Table (1) shows that an out-of-sequence mapping exists at T₆ and T₂₇. This inconsistency may result in vehicle sensor data collected at T₆ being associated with the nearest point on the road graph, R₁₂, when the vehicle was actually on a road section associated with R₂. To avoid this error, the mapping inconsistency module identifies the section R₃-R₁₂ as a baseline segment (for which vehicle sensor data will be associated with the road graph 255) due to the lack of an out-of-sequence mapping in this segment and identifies sections R₁-R₂ and R₁₃-R₁₄ as non-baseline segments due to the identified out-of-sequence mapping between the frames and the respective nearest portion of the road graph 255.

Table (1) may also represent an example where the connectivity of nodes of the road graph leads to an identified mapping inconsistency. For example, the road graph may include information indicating R12 is not connected to either R2 or R3; that is, no road graph edge connects node R₁₂ to either R₂ or R₃. As such, the mapping inconsistency module 230 may query the road graph for this node connectivity information to identify a mapping inconsistency based on time-sequential frames (i.e., T₅, T₆, and T₇) being mapped to non-contacting nodes (R₂, R₁₂, and R₃).

In an alternate example where R₁₂ is connected to R₂ and R₃, for example at a road intersection, the mapping inconsistency module 230 may identify this portion of the road graph 255 as a baseline segment, notwithstanding the lack of monotonicity in the node indices. As such, the mapping inconsistency module 230 would determine whether two road graph nodes are connected, regardless of the monotonicity of the indices. This allows the mapping system 270 to process complex road graphs with intersections.

Other examples of mapping inconsistencies exist. For example, the mapping inconsistency module 230 may identify as a non-baseline segment, a portion of the road graph 255 that includes a frame that maps to multiple road graphs 255. For example, nodes of road graph 255 may be associated with a particular vehicle trace frame if the node is within a threshold distance of that frame. In this example, multiple road graphs 255 (e.g., an underpass and overpass road graph) may be within the threshold distance of that frame, even though the vehicle is traveling on just one of the roads. In this example, this section of the mapping may be identified as a mapping inconsistency.

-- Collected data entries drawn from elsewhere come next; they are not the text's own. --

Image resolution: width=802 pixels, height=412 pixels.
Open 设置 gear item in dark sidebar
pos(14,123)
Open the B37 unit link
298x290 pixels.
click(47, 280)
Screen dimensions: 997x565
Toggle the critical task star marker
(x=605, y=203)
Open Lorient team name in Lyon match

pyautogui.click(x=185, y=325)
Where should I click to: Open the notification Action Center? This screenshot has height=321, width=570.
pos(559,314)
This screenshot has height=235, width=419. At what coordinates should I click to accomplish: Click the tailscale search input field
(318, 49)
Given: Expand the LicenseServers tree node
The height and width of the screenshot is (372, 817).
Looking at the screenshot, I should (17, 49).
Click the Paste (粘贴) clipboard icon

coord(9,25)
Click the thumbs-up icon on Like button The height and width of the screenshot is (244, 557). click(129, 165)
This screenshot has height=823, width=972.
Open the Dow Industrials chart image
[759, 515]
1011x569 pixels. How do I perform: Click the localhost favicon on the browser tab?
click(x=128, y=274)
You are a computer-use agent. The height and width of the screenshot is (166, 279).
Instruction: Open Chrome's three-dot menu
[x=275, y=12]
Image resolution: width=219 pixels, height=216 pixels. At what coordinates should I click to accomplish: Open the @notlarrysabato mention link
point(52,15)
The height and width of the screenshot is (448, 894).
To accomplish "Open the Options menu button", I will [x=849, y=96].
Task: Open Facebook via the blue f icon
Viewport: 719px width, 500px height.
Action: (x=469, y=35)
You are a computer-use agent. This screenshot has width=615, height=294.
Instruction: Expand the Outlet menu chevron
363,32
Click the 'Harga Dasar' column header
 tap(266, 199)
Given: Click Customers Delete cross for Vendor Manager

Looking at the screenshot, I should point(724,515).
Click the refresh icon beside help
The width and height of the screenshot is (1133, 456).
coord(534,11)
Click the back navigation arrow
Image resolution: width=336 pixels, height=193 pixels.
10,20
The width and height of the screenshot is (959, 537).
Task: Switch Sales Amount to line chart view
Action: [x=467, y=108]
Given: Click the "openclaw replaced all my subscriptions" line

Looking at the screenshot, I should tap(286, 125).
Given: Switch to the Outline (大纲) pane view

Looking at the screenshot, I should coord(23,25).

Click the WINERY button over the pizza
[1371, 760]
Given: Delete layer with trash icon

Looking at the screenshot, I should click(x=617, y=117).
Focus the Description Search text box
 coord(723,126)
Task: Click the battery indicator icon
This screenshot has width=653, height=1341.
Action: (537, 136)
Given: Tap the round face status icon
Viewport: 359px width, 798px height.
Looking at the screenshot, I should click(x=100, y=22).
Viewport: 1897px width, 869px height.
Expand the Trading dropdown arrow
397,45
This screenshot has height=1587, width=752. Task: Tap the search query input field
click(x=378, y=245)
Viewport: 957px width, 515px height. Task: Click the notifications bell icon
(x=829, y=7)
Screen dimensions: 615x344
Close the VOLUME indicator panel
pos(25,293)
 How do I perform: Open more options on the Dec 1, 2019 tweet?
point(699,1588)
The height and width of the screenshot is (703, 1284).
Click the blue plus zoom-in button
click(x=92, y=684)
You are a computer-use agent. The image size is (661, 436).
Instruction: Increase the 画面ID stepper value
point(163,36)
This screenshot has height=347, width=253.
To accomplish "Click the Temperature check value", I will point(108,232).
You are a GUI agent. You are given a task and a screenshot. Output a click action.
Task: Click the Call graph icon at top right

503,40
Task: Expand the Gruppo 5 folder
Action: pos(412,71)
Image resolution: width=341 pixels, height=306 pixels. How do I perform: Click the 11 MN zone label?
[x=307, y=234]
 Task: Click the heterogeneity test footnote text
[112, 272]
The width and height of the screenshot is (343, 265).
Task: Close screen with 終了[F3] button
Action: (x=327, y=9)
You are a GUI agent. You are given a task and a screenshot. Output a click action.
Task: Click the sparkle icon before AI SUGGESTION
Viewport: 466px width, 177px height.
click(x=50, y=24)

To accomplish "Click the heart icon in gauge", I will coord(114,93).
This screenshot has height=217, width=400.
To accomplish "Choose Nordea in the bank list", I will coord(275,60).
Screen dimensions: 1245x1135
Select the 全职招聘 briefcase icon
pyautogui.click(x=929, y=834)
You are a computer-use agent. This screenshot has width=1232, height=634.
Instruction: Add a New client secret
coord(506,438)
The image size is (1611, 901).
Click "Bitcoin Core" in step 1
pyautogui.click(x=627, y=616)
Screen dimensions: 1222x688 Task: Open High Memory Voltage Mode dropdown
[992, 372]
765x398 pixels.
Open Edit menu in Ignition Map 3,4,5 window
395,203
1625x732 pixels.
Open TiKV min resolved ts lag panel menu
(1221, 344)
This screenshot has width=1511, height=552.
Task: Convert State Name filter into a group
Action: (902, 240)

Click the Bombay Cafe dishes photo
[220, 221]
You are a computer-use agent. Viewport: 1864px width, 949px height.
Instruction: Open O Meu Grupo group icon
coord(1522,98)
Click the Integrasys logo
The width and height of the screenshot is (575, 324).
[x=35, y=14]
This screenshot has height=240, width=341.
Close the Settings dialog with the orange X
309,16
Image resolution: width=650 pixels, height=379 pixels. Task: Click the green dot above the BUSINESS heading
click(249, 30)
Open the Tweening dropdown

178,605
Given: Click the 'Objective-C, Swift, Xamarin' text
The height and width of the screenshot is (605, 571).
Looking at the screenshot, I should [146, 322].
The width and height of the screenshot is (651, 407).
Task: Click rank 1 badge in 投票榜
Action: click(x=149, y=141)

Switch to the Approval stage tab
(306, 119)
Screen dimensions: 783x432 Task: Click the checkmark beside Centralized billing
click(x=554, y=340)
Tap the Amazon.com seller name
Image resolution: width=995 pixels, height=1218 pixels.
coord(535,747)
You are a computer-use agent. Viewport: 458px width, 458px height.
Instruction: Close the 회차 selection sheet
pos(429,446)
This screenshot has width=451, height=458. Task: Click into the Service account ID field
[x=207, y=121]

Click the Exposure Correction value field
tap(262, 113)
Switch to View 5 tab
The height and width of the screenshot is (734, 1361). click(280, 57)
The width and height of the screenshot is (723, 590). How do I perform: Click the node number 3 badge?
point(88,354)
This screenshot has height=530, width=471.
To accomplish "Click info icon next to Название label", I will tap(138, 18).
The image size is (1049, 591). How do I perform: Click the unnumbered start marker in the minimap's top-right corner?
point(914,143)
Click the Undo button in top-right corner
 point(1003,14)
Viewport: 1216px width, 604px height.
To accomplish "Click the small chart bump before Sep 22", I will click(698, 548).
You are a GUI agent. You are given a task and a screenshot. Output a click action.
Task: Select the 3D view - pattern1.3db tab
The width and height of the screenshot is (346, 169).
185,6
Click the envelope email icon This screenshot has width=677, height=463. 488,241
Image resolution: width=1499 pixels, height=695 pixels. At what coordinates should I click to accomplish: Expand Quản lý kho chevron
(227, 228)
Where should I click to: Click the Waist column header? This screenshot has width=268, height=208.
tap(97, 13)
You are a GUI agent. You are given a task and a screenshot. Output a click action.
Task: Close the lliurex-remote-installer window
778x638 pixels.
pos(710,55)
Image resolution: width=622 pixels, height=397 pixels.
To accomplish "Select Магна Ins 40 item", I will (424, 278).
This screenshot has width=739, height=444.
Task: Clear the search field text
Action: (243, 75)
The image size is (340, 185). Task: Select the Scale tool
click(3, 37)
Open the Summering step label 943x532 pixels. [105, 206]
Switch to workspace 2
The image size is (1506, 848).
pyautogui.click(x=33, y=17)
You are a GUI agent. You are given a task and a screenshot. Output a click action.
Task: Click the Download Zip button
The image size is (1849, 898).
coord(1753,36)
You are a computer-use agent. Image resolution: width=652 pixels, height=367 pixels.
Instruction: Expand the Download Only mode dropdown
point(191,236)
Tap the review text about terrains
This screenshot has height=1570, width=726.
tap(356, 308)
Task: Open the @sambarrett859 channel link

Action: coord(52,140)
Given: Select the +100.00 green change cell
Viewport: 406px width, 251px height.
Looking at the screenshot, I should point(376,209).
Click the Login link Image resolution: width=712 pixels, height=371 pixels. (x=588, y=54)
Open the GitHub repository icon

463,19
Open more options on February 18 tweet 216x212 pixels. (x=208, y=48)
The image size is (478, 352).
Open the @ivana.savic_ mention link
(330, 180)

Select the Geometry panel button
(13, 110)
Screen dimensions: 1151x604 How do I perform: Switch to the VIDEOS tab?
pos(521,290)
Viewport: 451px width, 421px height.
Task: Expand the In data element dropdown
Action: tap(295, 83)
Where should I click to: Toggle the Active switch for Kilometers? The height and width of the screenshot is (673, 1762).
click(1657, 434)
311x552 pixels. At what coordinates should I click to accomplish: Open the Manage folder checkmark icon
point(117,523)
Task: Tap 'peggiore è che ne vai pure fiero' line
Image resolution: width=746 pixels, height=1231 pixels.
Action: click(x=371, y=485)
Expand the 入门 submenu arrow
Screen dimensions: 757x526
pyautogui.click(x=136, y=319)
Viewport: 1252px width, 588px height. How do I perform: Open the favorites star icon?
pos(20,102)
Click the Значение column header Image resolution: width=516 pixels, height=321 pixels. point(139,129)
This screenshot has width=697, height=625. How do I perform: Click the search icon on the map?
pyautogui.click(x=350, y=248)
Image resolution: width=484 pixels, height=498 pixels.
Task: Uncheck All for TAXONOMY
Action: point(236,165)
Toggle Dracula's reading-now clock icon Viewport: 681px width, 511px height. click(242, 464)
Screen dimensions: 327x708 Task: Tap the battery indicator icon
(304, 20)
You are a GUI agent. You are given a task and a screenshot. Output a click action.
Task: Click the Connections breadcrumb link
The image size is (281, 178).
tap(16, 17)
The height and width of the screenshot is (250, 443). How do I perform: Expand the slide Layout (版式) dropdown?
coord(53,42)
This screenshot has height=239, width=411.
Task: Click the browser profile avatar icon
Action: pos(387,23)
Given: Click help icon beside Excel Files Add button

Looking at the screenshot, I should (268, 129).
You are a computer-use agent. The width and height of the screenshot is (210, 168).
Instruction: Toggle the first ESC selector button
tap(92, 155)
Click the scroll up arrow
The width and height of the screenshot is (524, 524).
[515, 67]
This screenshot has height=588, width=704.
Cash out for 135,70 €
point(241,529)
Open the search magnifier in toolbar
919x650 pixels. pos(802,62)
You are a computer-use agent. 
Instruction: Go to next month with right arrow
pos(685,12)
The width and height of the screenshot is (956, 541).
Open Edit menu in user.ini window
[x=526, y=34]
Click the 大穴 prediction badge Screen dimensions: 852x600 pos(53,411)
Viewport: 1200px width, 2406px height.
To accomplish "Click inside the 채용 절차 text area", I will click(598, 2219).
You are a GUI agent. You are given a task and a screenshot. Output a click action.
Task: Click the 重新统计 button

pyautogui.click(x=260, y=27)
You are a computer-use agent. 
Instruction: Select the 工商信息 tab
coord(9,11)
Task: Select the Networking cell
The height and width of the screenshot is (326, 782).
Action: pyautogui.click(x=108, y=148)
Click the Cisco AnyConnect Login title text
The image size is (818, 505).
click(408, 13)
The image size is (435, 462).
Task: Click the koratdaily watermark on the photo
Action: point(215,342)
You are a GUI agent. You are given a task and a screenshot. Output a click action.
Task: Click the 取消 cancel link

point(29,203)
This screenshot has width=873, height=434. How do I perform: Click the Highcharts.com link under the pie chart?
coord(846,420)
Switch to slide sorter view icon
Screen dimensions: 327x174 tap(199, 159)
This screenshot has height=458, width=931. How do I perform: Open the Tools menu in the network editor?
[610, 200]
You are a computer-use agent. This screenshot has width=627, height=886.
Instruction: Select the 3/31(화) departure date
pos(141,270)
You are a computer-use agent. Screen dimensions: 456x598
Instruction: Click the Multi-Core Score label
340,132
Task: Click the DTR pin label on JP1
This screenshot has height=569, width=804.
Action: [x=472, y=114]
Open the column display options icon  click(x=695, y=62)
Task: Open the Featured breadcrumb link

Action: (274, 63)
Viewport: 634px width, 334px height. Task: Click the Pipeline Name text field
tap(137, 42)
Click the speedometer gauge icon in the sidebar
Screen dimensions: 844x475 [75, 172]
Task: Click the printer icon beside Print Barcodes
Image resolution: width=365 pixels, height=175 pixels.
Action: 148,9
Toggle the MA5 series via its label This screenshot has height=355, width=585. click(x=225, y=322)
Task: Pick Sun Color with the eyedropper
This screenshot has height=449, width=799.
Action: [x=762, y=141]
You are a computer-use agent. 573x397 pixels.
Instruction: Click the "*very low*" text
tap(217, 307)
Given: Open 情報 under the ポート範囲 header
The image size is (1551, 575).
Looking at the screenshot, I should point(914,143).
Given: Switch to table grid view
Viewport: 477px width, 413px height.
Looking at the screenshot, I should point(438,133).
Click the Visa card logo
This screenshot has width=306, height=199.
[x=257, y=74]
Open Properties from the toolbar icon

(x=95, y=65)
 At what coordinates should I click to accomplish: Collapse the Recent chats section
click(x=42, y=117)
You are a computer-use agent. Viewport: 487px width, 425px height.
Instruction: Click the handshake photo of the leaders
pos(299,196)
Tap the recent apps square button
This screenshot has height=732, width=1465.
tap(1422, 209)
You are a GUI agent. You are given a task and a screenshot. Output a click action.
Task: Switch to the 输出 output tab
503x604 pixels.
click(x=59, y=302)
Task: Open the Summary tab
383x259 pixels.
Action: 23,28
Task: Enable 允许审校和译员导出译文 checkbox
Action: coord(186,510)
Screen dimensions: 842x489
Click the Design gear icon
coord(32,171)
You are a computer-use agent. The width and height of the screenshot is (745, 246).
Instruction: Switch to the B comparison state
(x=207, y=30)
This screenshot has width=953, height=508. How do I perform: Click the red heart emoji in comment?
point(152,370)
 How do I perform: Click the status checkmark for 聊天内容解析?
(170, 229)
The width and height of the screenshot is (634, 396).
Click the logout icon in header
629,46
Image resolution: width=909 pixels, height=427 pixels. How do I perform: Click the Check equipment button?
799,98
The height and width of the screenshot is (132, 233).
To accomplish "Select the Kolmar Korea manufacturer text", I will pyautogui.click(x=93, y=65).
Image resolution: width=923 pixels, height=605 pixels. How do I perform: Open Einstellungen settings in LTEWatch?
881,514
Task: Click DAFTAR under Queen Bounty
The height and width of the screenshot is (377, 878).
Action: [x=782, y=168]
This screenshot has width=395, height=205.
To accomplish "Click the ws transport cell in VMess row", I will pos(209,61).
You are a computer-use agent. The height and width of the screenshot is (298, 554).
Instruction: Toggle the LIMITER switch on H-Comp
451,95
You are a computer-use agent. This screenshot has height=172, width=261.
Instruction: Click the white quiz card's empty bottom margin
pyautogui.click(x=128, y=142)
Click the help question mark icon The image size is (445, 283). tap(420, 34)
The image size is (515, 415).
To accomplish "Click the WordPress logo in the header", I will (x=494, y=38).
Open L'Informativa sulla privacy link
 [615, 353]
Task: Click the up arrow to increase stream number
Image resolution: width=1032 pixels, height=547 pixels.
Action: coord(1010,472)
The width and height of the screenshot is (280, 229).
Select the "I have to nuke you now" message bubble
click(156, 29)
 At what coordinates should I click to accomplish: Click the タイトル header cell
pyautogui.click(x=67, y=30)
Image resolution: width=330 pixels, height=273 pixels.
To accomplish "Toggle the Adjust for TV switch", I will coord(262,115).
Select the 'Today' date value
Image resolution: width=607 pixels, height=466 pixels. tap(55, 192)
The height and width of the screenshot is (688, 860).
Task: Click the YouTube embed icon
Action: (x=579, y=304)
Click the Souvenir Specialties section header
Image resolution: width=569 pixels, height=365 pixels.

While particular reference is made to particular mapping inconsistencies, other thresholds may be used to identify mapping inconsistencies. For example, the mapping inconsistency module 230 may identify a mapping inconsistency based on the distance between a frame and a respective nearest portion of the road graph 255 for a frame. In this example, a mapping inconsistency may be identified at a node where the distance between the node and a frame exceeds a threshold. As such, a baseline segment is a portion of the road graph 255 for which the average distance between frames and respective portions of the road graph 255 is the least or is less than a threshold amount. In another example, the mapping inconsistency module 230 may identify a mapping inconsistency based on the speed of the vehicle. For example, a mapping inconsistency may occur when a vehicle speed variation over several frames exceeds a threshold. As such, a baseline segment is a portion of the road graph 255 for which the average speed of vehicles has the least variation or has a variation less than a threshold amount.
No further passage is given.